» **EXTRACTED DATA**:
+ + +

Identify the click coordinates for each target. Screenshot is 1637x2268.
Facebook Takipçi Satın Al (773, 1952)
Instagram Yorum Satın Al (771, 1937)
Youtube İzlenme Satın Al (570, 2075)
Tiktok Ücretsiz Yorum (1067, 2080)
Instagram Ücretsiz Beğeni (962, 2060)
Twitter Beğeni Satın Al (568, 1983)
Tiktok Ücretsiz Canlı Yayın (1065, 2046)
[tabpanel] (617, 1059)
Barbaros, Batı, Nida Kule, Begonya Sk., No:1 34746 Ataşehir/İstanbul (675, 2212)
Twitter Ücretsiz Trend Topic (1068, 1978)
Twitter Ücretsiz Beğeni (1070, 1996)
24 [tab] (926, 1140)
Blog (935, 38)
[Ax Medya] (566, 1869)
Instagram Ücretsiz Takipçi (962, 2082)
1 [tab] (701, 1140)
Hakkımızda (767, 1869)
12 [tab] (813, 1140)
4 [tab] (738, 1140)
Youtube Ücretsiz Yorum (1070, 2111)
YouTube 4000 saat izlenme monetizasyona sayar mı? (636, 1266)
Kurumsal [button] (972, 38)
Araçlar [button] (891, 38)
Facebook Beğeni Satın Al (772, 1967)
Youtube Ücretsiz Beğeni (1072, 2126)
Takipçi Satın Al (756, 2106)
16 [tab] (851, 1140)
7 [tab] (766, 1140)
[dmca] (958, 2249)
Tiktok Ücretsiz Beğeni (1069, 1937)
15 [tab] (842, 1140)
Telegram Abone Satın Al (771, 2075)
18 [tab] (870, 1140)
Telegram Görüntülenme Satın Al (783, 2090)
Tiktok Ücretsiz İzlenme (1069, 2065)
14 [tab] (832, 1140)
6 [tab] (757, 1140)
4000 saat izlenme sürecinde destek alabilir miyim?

+ + +

Copy the material above, keeping every line exactly as it stands.

Identify the click coordinates for each target. Screenshot is 1637x2268.
Facebook Takipçi Satın Al (773, 1952)
Instagram Yorum Satın Al (771, 1937)
Youtube İzlenme Satın Al (570, 2075)
Tiktok Ücretsiz Yorum (1067, 2080)
Instagram Ücretsiz Beğeni (962, 2060)
Twitter Beğeni Satın Al (568, 1983)
Tiktok Ücretsiz Canlı Yayın (1065, 2046)
[tabpanel] (617, 1059)
Barbaros, Batı, Nida Kule, Begonya Sk., No:1 34746 Ataşehir/İstanbul (675, 2212)
Twitter Ücretsiz Trend Topic (1068, 1978)
Twitter Ücretsiz Beğeni (1070, 1996)
24 [tab] (926, 1140)
Blog (935, 38)
[Ax Medya] (566, 1869)
Instagram Ücretsiz Takipçi (962, 2082)
1 [tab] (701, 1140)
Hakkımızda (767, 1869)
12 [tab] (813, 1140)
4 [tab] (738, 1140)
Youtube Ücretsiz Yorum (1070, 2111)
YouTube 4000 saat izlenme monetizasyona sayar mı? (636, 1266)
Kurumsal [button] (972, 38)
Araçlar [button] (891, 38)
Facebook Beğeni Satın Al (772, 1967)
Youtube Ücretsiz Beğeni (1072, 2126)
Takipçi Satın Al (756, 2106)
16 [tab] (851, 1140)
7 [tab] (766, 1140)
[dmca] (958, 2249)
Tiktok Ücretsiz Beğeni (1069, 1937)
15 [tab] (842, 1140)
Telegram Abone Satın Al (771, 2075)
18 [tab] (870, 1140)
Telegram Görüntülenme Satın Al (783, 2090)
Tiktok Ücretsiz İzlenme (1069, 2065)
14 [tab] (832, 1140)
6 [tab] (757, 1140)
4000 saat izlenme sürecinde destek alabilir miyim?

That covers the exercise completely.